# She's back. Another portrait of my daughter. (WIP)



## DLeeG

Older but still daddy's little girl.


----------



## croberts

*Very Expressive*

Hello DLeeG

Nice! A very expressive pose.

I also like the work in your album.

All The Best
Chris Roberts


----------



## DLeeG

Thank you. That means a lot coming from you. Your paintings are remarkable.


----------



## DLeeG




----------



## croberts

*Thanks*

Thanks DLeeG for the kind words about my work.

I see the portrait taking shape in the second post with addition of shading. Very interesting watching the process. Thanks!

All The Best
Chris Roberts


----------



## DLeeG

I draw in layers. With each layer I make corrections and add more shape and details. I compare it to molding with clay but it feels like sculpting with a pencil.


----------



## Jeff

looking good Dleeg. im feeling her expression already


----------



## DLeeG

Thank you Jeff.


----------



## DLeeG




----------



## croberts

*Great Work*

Great work DLeeG. Really coming along now!

All The Best
Chris Roberts


----------



## DLeeG




----------



## DLeeG




----------



## DLeeG




----------



## Jeff

that's a lovely young lady. nice job Dleeg looking good!


----------



## DLeeG

Thank you Jeff. I sent her a text with a copy. Her response was "lovely". The photo that I am using was taken about 7 years ago.

Given data >>
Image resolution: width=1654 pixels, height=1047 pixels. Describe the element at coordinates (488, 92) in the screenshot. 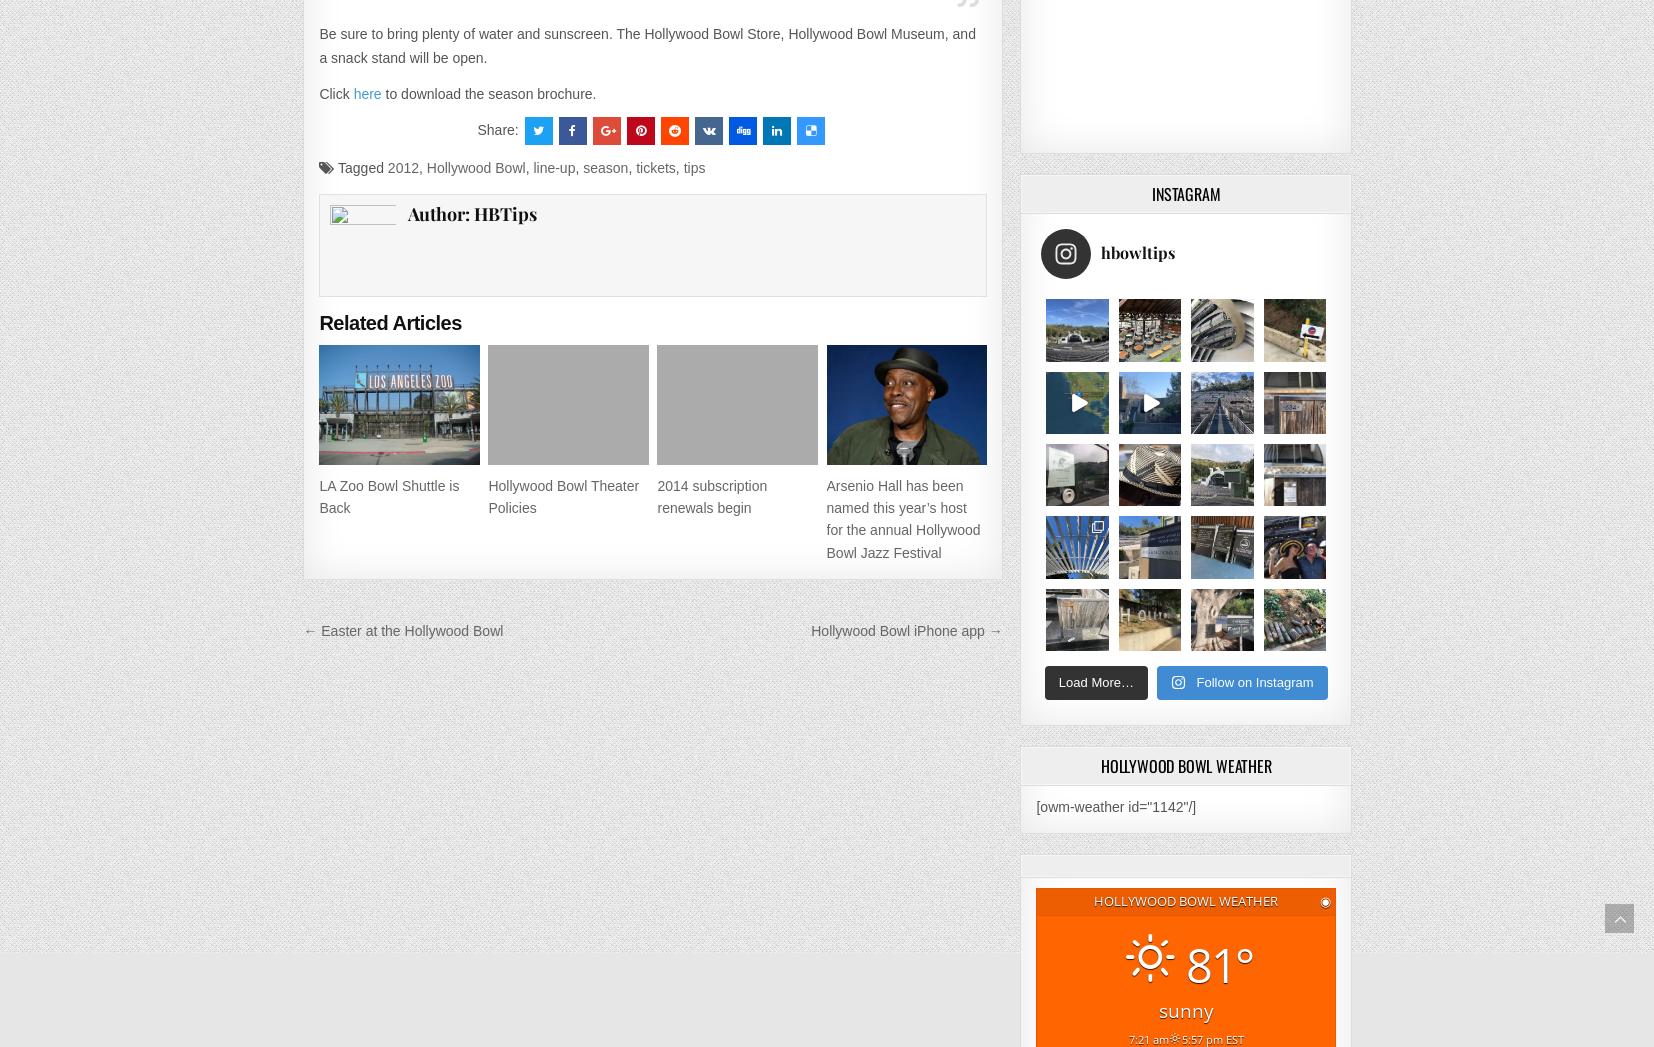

To do >> Copy out the forum thread above about the portrait drawing, word for word and in full.

Written answer >>
# She's back. Another portrait of my daughter. (WIP)



## DLeeG

Older but still daddy's little girl.


----------



## croberts

*Very Expressive*

Hello DLeeG

Nice! A very expressive pose.

I also like the work in your album.

All The Best
Chris Roberts


----------



## DLeeG

Thank you. That means a lot coming from you. Your paintings are remarkable.


----------



## DLeeG




----------



## croberts

*Thanks*

Thanks DLeeG for the kind words about my work.

I see the portrait taking shape in the second post with addition of shading. Very interesting watching the process. Thanks!

All The Best
Chris Roberts


----------



## DLeeG

I draw in layers. With each layer I make corrections and add more shape and details. I compare it to molding with clay but it feels like sculpting with a pencil.


----------



## Jeff

looking good Dleeg. im feeling her expression already


----------



## DLeeG

Thank you Jeff.


----------



## DLeeG




----------



## croberts

*Great Work*

Great work DLeeG. Really coming along now!

All The Best
Chris Roberts


----------



## DLeeG




----------



## DLeeG




----------



## DLeeG




----------



## Jeff

that's a lovely young lady. nice job Dleeg looking good!


----------



## DLeeG

Thank you Jeff. I sent her a text with a copy. Her response was "lovely". The photo that I am using was taken about 7 years ago.